GIVEN ENTRIES
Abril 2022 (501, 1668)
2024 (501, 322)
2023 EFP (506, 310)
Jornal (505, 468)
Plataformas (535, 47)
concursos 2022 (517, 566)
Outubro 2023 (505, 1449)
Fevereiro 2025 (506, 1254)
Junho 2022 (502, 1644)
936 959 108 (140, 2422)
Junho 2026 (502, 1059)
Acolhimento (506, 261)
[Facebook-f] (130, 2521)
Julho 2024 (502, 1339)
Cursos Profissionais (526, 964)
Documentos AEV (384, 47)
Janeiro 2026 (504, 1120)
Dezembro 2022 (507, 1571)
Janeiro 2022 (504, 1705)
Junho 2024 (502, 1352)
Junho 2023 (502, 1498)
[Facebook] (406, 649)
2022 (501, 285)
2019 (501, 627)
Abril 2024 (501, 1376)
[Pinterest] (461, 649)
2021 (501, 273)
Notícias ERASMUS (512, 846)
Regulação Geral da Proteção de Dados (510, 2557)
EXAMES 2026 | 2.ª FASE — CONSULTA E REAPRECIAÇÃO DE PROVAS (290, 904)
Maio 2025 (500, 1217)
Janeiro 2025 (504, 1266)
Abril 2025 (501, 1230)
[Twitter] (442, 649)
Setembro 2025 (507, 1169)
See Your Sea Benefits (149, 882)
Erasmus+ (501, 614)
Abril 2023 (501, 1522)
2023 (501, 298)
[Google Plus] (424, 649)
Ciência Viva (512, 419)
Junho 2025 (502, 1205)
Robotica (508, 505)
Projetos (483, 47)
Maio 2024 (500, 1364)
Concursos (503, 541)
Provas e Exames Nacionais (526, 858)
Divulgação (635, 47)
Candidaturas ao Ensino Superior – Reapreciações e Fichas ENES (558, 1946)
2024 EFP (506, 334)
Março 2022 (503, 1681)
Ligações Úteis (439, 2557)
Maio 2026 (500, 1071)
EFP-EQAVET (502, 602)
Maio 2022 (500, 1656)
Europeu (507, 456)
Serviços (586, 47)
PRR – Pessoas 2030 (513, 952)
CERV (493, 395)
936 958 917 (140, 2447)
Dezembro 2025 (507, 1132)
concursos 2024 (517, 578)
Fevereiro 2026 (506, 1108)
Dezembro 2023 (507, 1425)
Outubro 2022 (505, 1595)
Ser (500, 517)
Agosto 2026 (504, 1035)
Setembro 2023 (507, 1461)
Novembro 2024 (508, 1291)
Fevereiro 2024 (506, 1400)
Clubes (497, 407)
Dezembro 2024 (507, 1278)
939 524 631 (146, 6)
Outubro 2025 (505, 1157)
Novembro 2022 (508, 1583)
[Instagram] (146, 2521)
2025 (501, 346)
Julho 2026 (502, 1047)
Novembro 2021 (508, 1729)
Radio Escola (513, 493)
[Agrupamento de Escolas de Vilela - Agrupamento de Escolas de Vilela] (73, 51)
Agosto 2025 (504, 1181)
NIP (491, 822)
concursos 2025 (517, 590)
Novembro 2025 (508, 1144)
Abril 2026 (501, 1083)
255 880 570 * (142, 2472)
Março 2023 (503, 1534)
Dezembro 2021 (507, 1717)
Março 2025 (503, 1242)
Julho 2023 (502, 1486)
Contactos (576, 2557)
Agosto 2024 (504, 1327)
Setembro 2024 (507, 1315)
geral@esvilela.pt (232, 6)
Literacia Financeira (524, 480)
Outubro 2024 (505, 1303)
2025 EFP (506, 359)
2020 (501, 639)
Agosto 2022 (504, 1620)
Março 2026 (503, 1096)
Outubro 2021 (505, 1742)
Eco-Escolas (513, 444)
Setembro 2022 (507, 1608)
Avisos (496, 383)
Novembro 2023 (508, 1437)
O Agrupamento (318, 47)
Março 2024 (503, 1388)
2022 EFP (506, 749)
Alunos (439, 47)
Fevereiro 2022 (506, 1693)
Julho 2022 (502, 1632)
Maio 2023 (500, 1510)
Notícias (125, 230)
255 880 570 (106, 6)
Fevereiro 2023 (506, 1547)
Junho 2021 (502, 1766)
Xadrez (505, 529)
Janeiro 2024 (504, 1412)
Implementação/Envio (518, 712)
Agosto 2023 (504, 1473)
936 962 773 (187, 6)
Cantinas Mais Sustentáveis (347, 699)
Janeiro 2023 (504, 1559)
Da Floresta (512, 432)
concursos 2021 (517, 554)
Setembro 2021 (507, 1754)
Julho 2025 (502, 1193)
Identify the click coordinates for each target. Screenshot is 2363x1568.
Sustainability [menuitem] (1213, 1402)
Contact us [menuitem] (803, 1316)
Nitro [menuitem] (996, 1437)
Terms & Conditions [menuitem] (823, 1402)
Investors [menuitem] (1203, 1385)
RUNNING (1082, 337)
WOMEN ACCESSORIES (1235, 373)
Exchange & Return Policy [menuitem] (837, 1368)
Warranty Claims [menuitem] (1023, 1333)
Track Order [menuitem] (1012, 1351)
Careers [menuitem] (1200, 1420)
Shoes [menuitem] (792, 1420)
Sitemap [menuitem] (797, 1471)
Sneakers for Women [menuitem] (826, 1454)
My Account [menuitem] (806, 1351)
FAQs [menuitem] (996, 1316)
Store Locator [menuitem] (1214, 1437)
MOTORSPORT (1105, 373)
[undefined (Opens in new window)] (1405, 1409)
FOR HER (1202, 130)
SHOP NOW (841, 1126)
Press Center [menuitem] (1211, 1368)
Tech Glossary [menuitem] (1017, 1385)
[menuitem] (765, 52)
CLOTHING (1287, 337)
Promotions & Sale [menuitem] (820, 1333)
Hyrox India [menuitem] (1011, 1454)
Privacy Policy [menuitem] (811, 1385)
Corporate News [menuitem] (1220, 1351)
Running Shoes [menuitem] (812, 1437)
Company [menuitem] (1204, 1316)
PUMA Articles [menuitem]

WHAT IS BEING ASKED
Looking at the records above, count the lines with the word "Fevereiro" in them; reply with the number only.

SOLUTION TO THIS EXERCISE
5